Tolerance and intolerance

Now that Pope Francis has reacted to this latest clerical sexual scandal that erupted in the US recently, let us see how those beautiful intentions and words in his letter can be translated into action.

“Looking ahead to the future,” he said in that letter, “no effort must be spared to create a culture able to prevent such situations from happening, but also to prevent the possibility of their being covered up and perpetuated.”

These are strong words. But then again, if there are no implementing orders, systems and processes installed to put them into deeds, then they would just be hot air! The way things are now, we have basis to presume, even if based mostly on hearsays, that there must be also local cases involved. Let’s not be coy.

Let’s see if we can be up front also and get to see names and faces of priests and bishops involved in these scandals. The time of hiding, pretension and hypocrisy is over. It should be history already.

This does not mean that we can be indiscriminate and reckless in sorting out the details of these cases. To be sure, they have to be handled with utmost delicacy. It would be totally inhuman and unchristian if we would just go through this process without charity, compassion, mercy.

There has to be patience, restraint, moderation, respect for the name of people, and some degree of tolerance. There has to be the proper use of what is known as silence of office, the proper keeping of secrets that need not be divulged to the public.

Yes, as the Pope quoted in his letter, “If one member suffers, all suffer together with it.” (1 Cor 12,26) We should not be surprised if we are made to suffer together with that one member who suffers because of a weakness, an offense, a sin. In fact, we should be ready and willing to go through it. We have to understand that it’s part of our human condition here on earth.

But there should also be some kind of intolerance according to the spirit spelled out in that gospel message when Christ said: “If your right eye causes you to sin, gouge it out and throw it away. It is better for you to lose one part of your body than for your whole body to be thrown into hell. And if your right hand causes you sin, cut it off and throw it away. It is better for you to lose one part of your body than for your body to depart into hell.” (Mt 5,29- 30)

These words of Christ just cannot be applied only to our individual bodies. They can be applied also to the Church which is also a body—in fact, it is the mystical body of Christ with Christ as its head and we as its members.

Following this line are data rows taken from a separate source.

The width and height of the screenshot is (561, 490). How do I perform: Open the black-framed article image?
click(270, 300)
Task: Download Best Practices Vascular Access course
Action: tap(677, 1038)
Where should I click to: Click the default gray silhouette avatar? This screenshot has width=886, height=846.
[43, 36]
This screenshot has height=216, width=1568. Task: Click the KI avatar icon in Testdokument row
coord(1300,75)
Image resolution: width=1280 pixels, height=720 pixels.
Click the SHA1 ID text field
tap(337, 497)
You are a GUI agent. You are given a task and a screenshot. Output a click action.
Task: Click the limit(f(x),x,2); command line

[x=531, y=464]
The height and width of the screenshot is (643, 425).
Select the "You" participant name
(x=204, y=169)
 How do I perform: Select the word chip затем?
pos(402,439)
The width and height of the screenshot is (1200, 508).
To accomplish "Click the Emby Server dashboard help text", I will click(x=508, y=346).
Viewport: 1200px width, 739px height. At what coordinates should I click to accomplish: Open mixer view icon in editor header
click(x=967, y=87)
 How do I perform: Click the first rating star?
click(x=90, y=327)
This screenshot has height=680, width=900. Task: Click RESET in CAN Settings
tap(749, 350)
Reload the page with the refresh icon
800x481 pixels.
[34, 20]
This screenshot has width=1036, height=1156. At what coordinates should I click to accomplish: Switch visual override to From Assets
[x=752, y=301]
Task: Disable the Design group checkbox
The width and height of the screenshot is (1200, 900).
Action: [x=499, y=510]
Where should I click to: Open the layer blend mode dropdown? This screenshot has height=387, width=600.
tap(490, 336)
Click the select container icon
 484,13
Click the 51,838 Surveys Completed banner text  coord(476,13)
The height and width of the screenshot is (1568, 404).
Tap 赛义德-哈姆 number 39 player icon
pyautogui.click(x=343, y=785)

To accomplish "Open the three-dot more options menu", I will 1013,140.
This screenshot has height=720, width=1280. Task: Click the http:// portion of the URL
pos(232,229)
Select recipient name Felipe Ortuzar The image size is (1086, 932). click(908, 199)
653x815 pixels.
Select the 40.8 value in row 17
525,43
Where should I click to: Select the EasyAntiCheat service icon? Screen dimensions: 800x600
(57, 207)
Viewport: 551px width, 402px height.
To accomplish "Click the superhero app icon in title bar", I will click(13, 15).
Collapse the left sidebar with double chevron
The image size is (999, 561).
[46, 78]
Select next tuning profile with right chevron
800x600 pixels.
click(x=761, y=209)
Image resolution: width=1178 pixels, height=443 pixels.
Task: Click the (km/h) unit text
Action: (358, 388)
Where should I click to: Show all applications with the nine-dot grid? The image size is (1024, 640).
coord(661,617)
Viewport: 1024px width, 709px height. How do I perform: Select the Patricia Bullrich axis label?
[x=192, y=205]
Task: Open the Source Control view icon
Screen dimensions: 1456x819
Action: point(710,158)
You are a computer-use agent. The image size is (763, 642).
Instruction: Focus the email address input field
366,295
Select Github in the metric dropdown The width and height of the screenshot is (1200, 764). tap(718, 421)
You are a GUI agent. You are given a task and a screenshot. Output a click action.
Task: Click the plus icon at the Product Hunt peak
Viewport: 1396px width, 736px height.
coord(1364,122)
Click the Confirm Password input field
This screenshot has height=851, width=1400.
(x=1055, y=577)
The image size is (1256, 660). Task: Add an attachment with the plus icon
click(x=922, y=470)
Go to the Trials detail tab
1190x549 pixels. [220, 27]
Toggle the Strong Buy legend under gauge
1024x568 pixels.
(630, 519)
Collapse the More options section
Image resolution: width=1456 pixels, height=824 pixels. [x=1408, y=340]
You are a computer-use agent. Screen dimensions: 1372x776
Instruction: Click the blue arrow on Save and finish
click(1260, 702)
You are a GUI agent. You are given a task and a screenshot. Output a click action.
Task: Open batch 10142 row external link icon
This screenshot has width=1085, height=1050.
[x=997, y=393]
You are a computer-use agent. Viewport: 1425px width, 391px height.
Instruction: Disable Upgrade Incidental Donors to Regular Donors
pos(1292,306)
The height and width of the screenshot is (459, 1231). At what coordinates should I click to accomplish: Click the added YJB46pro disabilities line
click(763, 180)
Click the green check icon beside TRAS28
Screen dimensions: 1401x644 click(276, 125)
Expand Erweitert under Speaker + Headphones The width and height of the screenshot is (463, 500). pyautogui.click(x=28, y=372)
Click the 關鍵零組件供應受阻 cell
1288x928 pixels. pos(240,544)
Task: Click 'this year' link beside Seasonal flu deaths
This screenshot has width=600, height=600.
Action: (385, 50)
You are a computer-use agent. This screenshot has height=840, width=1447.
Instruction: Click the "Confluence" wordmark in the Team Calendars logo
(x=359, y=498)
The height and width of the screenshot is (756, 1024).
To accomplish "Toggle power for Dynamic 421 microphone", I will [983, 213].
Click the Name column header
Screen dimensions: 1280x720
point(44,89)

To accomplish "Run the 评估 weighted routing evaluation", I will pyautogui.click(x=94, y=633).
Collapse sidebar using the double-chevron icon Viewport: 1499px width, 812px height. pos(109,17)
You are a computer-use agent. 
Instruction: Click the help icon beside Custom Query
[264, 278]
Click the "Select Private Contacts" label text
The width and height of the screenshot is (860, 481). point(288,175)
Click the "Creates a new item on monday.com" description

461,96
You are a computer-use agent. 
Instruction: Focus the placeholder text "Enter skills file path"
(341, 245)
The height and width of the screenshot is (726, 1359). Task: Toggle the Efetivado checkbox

That is why, in that letter of the Pope, he invites all the members not only to suffer with the one who suffers but also to actively participate in the effort to help that member and to heal the whole body, the Church.

In a sense, while all of us are involved in the problem, all of us should also be involved in finding the solution to the problem. Let us not waste time wallowing in the mud of depression and lamentation, simply pointing the blame on the others. Let us all find ways to solve the problem.

But let us never forget that while we should do our best to solve the problems, we can never reach that point when we can say that we won’t have any problem at all. While here, we and the whole Church will always be a work in progress. We are on a pilgrimage whose destination, where there will be no more tears and pain, no more problems and scandals, can only be in heaven, not here.